Bild: Kann uns ein Blick von ganz oben dabei helfen, ein planetares Bewusstsein…
Die Raumfahrt zeigt sowohl menschliche Stärken als auch Schwächen, bringt
sie wie in einem Brennglas zum Vorschein. Manchmal auf fast komische Weise:
Im September 2022, während Russland in der Ukraine Krieg führt und sich die
Nato geschlossen hinter der Verteidigung aufbaut, starten vom
Weltraumbahnhof Baikonur in der kasachischen Steppe zwei Russen und ein
US-Amerikaner zur internationalen Raumstation ISS.
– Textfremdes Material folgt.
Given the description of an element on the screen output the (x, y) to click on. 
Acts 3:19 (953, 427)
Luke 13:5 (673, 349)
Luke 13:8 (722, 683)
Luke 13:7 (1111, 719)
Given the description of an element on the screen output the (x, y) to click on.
Ihr Raumschiff ist russisch und heißt Sojus MS-22, was Vereinigung bedeutet
oder Union. Wie in Sowjetunion. In 400 Kilometer Höhe dockt die Sojus an
der ISS an. [1][Sie ist beschädigt; Kühlflüssigkeit tritt aus]. Für einen
Rückflug ist sie nicht mehr geeignet. Anfang des Jahres 2023 gibt die
russische Weltraumbehörde bekannt: Die Aufenthaltsdauer der Besatzung
verlängert sich um ein halbes Jahr.
Das Team steckt bis September 2023 in der Raumstation fest. Vor wenigen
Tagen dockte nun nach 33 Erdumrundungen eine unbemannte Kapsel an der
Raumstation an. Sie soll, leicht umgebaut, das Rettungsschiff werden. Aber
bis es so weit ist, haben die Astronauten noch viel Zeit, sich die Welt
von oben anzuschauen.
Die Erde als Ganze sehen. Wörtlich genommen war das für Menschen lange
undenkbar. Die letzte Grenze für die Menschen: das All. Dann kam die
Raumfahrt.
Menschen sind Erfinder. Die Fähigkeit des Menschen, Neues oder sogar
Unvorhergesehenes zu erschaffen, nennt die Philosophin Hannah Arendt
„Natalität“. Darin liegt Kraft für die Zukunft wie auch der Ursprung von
Katastrophen: Menschen tüfteln, bauen, investieren in Technik, die uns
reich macht, die uns ganz wörtlich fliegen lässt. [2][Zunächst nur ein paar
Meter über der Erde und bald bis zum Mars.] Gleichzeitig schaffen wir es
nicht, sorgsam mit unserem Zuhause umzugehen. Wir produzieren Schrott und
emittieren Abgase, vergiften uns selbst.
Der Blick aus einem Fenster der internationalen Raumstation könne helfen,
die Dimension zu begreifen, findet der Soziologieprofessor Stefan Selke. Er
hat Luft- und Raumfahrt studiert und das Buch „Wunschland“ geschrieben.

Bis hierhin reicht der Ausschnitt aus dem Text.